* _QUOTED TEXT_

The more I use JavaScript, the more I like it. The language itself is extremely simple, I would argue even simpler than C - it's the APIs in browsers which are sometimes complex and inconsistent ;-) With all of these optimizations, JavaScript is looking better and better as a language in which to implement a new dynamic language.

Between the Just In Time compiler (JIT) and the polymorphic inline cache, some state of the art tools are coming to bear on one of the most widely available programming languages today. JavaScript is making strides to overcome a very difficult problem: maintaining complete runtime flexibility while providing speedy execution. There are significant investments being made in JavaScript as a language, and it seems that some of these open source components should be reusable. I'm not sure how much of these libraries would stand alone, but it would be a very interesting experiment to see if a new language could be implemented in JavaScript.

Sunday, September 07, 2008

A Revived Project

q12 is back!

I'm slowly starting back up again on my note taking wiki application. I created my own version of TiddlyWiki several months ago, but then started working on other projects. I'm planning to rewrite my note taking Ajax application to run on Google App Engine, and as I was getting started I realized that there were a few things missing from the Ajax library that I had written as part of this project.

I had created my own simple unit test framework in JavaScript, and I finally got around to uploading the unit tests for the library to the open source project. I've also been learning about manipulating browser cookies from within JavaScript. Aside: Cookie's in JavaScript are weird! When you say document.cookie = something, reading document.cookie doesn't give you the same thing back (the expiration, domain, and path information are squirreled away somewhere else).

I've also added a minified version of the q12 library, it weighs in at a mere 10k. Download the library today!

Wednesday, August 20, 2008

Dirt Simple CMS

I recently created an App Engine app to run www.jeffscudder.com. At the moment the code is extremely simple, and I get so few visitors to that web page that I doubt I will need anything complicated.

When I write blog posts and web pages, I have always preferred to just edit the HTML, and I have always wanted a simple content management system that just let me edit the HTML, JavaScript, CSS, ect. in the browser. Blogger comes awfully close to the perfect tool in my opinion, but it is geared towards displaying a series of posts. I wanted a landing page with links to all of the other content I put out there in the blagoweb. And I wanted to be able to host the simple web app's that I write (like the recently mentioned password generator).

* _CHALLENGES_
[1] Answer these questions using the blog excerpt:
(a) Which language does it describe as possibly even simpler than C?
(b) How large is the minified version of the q12 library?
(c) On what platform is the note taking Ajax application planned to be rewritten to run?
[2] Carry the blog excerpt on from its final sentence about hosting simple web apps, keeping the same first-person voice.
The data below comes from a separate source unrelated to the blog excerpt.

* _GIVEN MATERIAL_
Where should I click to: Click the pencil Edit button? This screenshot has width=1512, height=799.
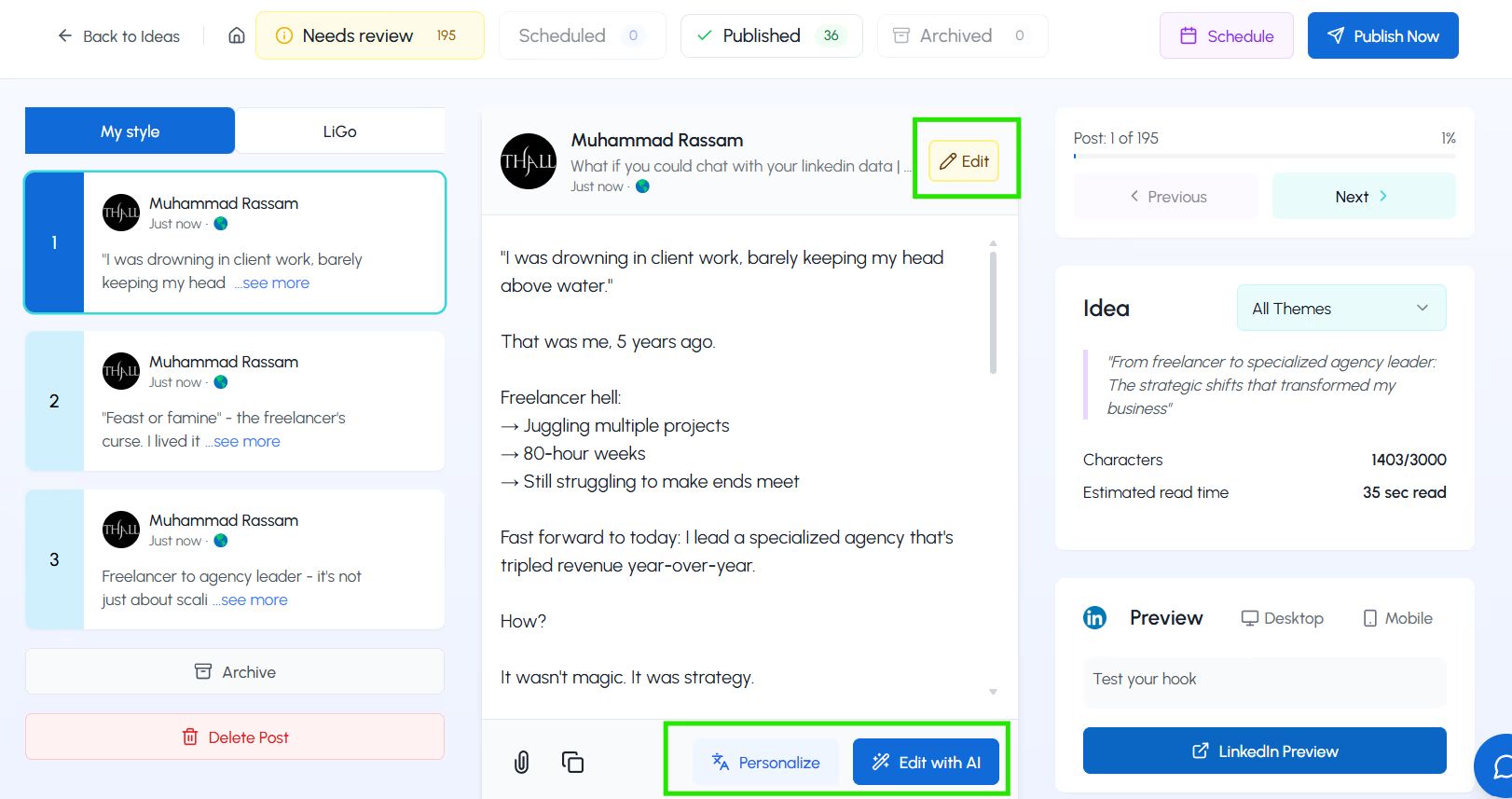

* _ANSWERS GIVEN_
[1]
(a) JavaScript
(b) 10k
(c) Google App Engine

[2]
With those design goals in mind, I set out to create my super simple content management system. It runs on App Engine, and the admin (me) is able to sign in to a special secret /content_manager page which lets me assign a specific blob of text to the desired URL under my domain. I can also set some basic metadata, like the content type (so that your browser knows how the content should be rendered) and cache control information, since HTTP caching is excellent and saves puppies from drowning in lakes (ok seriously it will alleviate congestion and unnecessary traffic when you want to give the same content to thousands or millions of people).

Editing pages through the /content_manager looks like this:

I've also decided to open source the code and I called the project scud-cms. Since App Engine is free for you to sign up, you can just upload this code and start setting your own content from right there in the browser.

(P.S. The idea for this simple content manager is very similar to one of my earlier projects: Scorpion Server, with which an authorized user could set the content at just about any URL they wanted.)

Tuesday, August 12, 2008

Opera on the XO Laptop

No I'm not talking about singing.

I was looking forward to the release of Firefox 3 with great anticipation. I had tried out the beta versions and noticed the improvements in JavaScript execution speed and memory footprint. Since the XO laptop is relatively slow and memory constrained compared to many of the other computers that I work with, I was really hoping that Firefox 3 would be a big improvement over Firefox 2. It turns out, for the XO, it wasn't. The place where the limitations were most apparent, was scrolling on a large web page. The page would hang for a second or so and then slowly creep down. It probably had to do with the short supply of available RAM on my happy little green machine.

As momentum was building for Firefox 3, I started to hear good things about Opera 9.51. When I ran into performance issues on Firefox and the XO, I decided to give Opera a try. Some thought I was crazy since, as Arne mentioned, the XO can be a bit slow. Yes, the XO laptop is a different environment than most other computers out there, and Opera has turned out to be an improvement.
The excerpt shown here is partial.